I started to think about how often I look to external conditions for change before considering how I might make improvements or alterations in my own behavior. And that would be a great big IF I even think about internal possibilities. How often do we decide the solution is a different job, a different partner, new friends or social hangout, or a general change in scenery? What if every time I became frustrated or unhappy I looked to myself first to make change? Could it be possible that whenever I have the thought ‘I wish he/she were…less cranky, more loving, less negative, more open minded, listened better, communicated more, had higher self-esteem’ that it was actually a clear sign of what I needed to do?
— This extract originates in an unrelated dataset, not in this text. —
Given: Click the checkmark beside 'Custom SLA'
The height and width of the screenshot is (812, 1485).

A very good friend gave me the book, The Five Love Languages – For Singles, a few years back. Somewhere in the first few chapters the author tells of a handsome young man that approached him while at a conference and asked for help. The man explained that he desired to find love, get married and have a family, but he just never seemed to be able to form lasting relationships with women as they tended to break things off after just a few month.
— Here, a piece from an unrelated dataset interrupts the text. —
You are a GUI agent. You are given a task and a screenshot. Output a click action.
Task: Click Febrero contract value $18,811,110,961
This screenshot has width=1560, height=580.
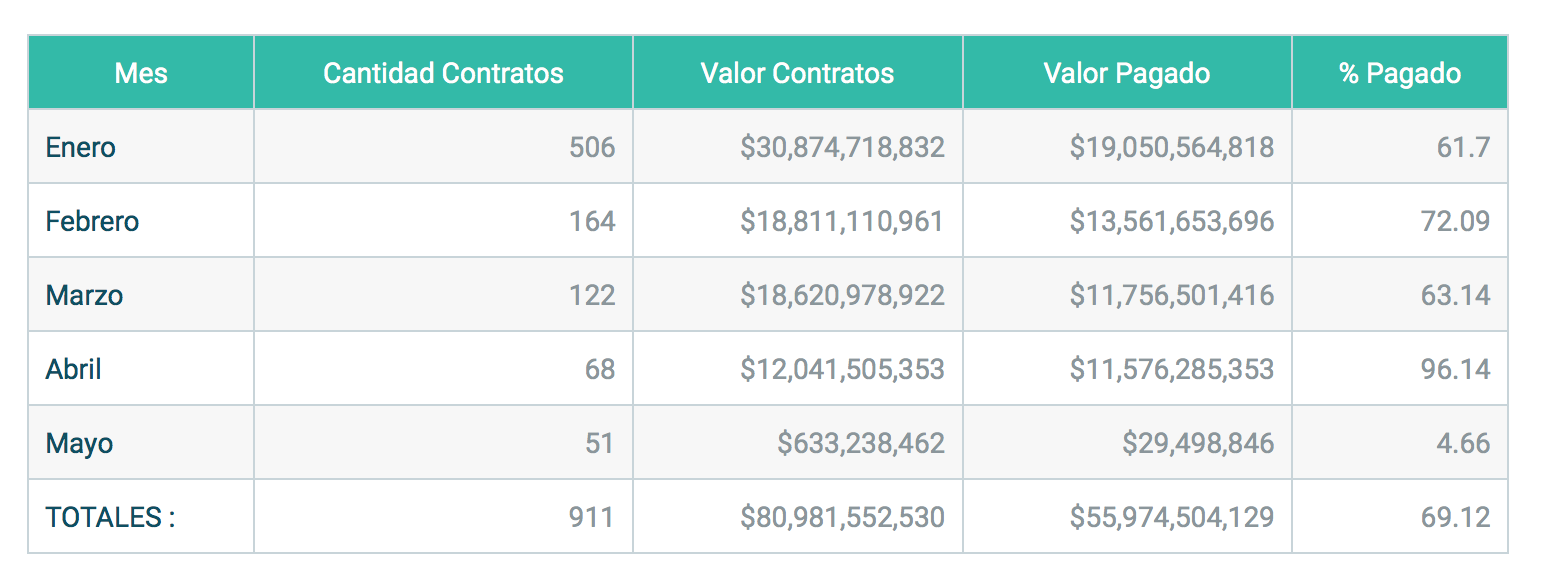pos(842,221)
The author asked the man to tell him a bit more about his past. It turns out the man grew up with a critical father who drank too much and a mother who worked hard, but was often depressed. As the discussion went on it dawned on the young man that he was often critical with the women he dated, just like his parents had been with him growing up. At the end of the meeting the author suggested a course of action for the young man to follow for the next 6 months. Although he was apprehensive, the man was willing to make the effort since the author was confident that it would ultimately lead to finding a lasting, happy relationship.
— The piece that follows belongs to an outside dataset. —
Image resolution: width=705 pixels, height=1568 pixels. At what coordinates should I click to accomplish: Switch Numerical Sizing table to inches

About a week later when the young man made his routine call home, he ended the brief conversation with his Mom by saying “I love you” to which his Mother replied, “I love you, too.” The man couldn’t believe it. He had anticipated an awkwardness at the end of the call thinking it would take several months before his Mom might actually respond positively. Every call after, when he said I love you, his Mom replied, “I love you too”, so he accelerated the suggested timeline and after only a month he added, “I appreciate what you’ve done for me over the years.” His Mom tearfully apologized for not being able to do more, but the young man said, “I understand, but I want you to know that I love you and appreciate everything you did.” From that point forward his phone conversations and relationship with his Mother dramatically changed for the better. Things didn’t happen so quickly with his Dad. His Mom usually answered the phone so he only talked to his Dad about every three weeks. The first time he said, “I love you”, his Dad said, “What?” So he said it again and his Father mumbled, “oh, yeah.” The next call his Dad responded to “I love you” with “yeah, ok.” At the end of the third call, his Dad said, “I love you too.” Having never heard those words from his Father before, the young man cried as he hung up the phone. The process was slower, but the relationship with his father continued to improve.When the author bumped into the young man a year later at another conference, he had been dating a girl for five months and was optimistic about the future and what might unfold.
The story makes a great point. Love stimulates love or in Law of Attraction terms, energy attracts similar energy. If you want a better world, you have to start by being a better person. If you want peace, you have to be peaceful. If you want change, YOU have to be the change.